* _Assigned task_: Extract all of the data and reproduce it precisely.

* _Data supplied_:
□ □ □ □
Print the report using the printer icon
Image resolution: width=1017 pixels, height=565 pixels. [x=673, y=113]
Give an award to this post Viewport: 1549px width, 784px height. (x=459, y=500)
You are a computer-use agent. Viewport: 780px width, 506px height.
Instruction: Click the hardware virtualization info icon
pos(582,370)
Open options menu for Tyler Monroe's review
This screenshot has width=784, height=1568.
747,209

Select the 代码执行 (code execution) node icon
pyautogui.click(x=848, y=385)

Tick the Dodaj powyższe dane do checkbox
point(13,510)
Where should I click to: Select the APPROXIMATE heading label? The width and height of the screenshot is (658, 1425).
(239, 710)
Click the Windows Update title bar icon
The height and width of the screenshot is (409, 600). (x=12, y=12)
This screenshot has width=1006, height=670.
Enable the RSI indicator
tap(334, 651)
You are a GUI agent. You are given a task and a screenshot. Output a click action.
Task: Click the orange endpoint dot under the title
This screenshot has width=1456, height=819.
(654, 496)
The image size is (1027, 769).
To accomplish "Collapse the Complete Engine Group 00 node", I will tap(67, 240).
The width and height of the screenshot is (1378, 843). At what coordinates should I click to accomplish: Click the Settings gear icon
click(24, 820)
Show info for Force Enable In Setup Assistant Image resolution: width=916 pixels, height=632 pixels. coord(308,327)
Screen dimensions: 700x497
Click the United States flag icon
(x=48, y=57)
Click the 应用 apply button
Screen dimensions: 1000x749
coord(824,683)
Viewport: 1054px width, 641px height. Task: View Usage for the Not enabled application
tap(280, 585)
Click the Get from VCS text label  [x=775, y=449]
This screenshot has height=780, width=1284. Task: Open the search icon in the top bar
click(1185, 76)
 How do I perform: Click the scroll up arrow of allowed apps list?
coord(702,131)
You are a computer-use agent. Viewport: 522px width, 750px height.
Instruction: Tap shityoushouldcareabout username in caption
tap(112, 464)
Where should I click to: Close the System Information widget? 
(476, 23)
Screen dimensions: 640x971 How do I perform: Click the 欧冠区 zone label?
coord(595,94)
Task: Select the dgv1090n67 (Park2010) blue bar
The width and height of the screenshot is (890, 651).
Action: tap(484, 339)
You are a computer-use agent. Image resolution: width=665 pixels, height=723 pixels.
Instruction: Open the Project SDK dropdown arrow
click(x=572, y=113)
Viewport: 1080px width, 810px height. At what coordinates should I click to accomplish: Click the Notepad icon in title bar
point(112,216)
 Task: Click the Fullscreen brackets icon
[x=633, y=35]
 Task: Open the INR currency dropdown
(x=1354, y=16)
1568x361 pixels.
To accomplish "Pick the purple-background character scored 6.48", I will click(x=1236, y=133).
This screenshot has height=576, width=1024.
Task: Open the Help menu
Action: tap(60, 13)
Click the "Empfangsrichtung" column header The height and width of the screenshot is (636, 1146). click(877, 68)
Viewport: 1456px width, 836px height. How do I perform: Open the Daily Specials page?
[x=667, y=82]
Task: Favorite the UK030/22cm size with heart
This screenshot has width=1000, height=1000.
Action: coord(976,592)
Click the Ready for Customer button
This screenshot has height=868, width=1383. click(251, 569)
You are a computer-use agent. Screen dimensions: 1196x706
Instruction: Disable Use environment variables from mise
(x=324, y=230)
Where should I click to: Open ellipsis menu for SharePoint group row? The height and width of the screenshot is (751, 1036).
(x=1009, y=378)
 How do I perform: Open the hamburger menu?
□ □ □ □
* _Solution to this exercise_:
Print the report using the printer icon
Image resolution: width=1017 pixels, height=565 pixels. [x=673, y=113]
Give an award to this post Viewport: 1549px width, 784px height. (x=459, y=500)
You are a computer-use agent. Viewport: 780px width, 506px height.
Instruction: Click the hardware virtualization info icon
pos(582,370)
Open options menu for Tyler Monroe's review
This screenshot has width=784, height=1568.
747,209

Select the 代码执行 (code execution) node icon
pyautogui.click(x=848, y=385)

Tick the Dodaj powyższe dane do checkbox
point(13,510)
Where should I click to: Select the APPROXIMATE heading label? The width and height of the screenshot is (658, 1425).
(239, 710)
Click the Windows Update title bar icon
The height and width of the screenshot is (409, 600). (x=12, y=12)
This screenshot has width=1006, height=670.
Enable the RSI indicator
tap(334, 651)
You are a GUI agent. You are given a task and a screenshot. Output a click action.
Task: Click the orange endpoint dot under the title
This screenshot has width=1456, height=819.
(654, 496)
The image size is (1027, 769).
To accomplish "Collapse the Complete Engine Group 00 node", I will tap(67, 240).
The width and height of the screenshot is (1378, 843). At what coordinates should I click to accomplish: Click the Settings gear icon
click(24, 820)
Show info for Force Enable In Setup Assistant Image resolution: width=916 pixels, height=632 pixels. coord(308,327)
Screen dimensions: 700x497
Click the United States flag icon
(x=48, y=57)
Click the 应用 apply button
Screen dimensions: 1000x749
coord(824,683)
Viewport: 1054px width, 641px height. Task: View Usage for the Not enabled application
tap(280, 585)
Click the Get from VCS text label  [x=775, y=449]
This screenshot has height=780, width=1284. Task: Open the search icon in the top bar
click(1185, 76)
 How do I perform: Click the scroll up arrow of allowed apps list?
coord(702,131)
You are a computer-use agent. Viewport: 522px width, 750px height.
Instruction: Tap shityoushouldcareabout username in caption
tap(112, 464)
Where should I click to: Close the System Information widget? 
(476, 23)
Screen dimensions: 640x971 How do I perform: Click the 欧冠区 zone label?
coord(595,94)
Task: Select the dgv1090n67 (Park2010) blue bar
The width and height of the screenshot is (890, 651).
Action: tap(484, 339)
You are a computer-use agent. Image resolution: width=665 pixels, height=723 pixels.
Instruction: Open the Project SDK dropdown arrow
click(x=572, y=113)
Viewport: 1080px width, 810px height. At what coordinates should I click to accomplish: Click the Notepad icon in title bar
point(112,216)
 Task: Click the Fullscreen brackets icon
[x=633, y=35]
 Task: Open the INR currency dropdown
(x=1354, y=16)
1568x361 pixels.
To accomplish "Pick the purple-background character scored 6.48", I will click(x=1236, y=133).
This screenshot has height=576, width=1024.
Task: Open the Help menu
Action: tap(60, 13)
Click the "Empfangsrichtung" column header The height and width of the screenshot is (636, 1146). click(877, 68)
Viewport: 1456px width, 836px height. How do I perform: Open the Daily Specials page?
[x=667, y=82]
Task: Favorite the UK030/22cm size with heart
This screenshot has width=1000, height=1000.
Action: coord(976,592)
Click the Ready for Customer button
This screenshot has height=868, width=1383. click(251, 569)
You are a computer-use agent. Screen dimensions: 1196x706
Instruction: Disable Use environment variables from mise
(x=324, y=230)
Where should I click to: Open ellipsis menu for SharePoint group row? The height and width of the screenshot is (751, 1036).
(x=1009, y=378)
 How do I perform: Open the hamburger menu?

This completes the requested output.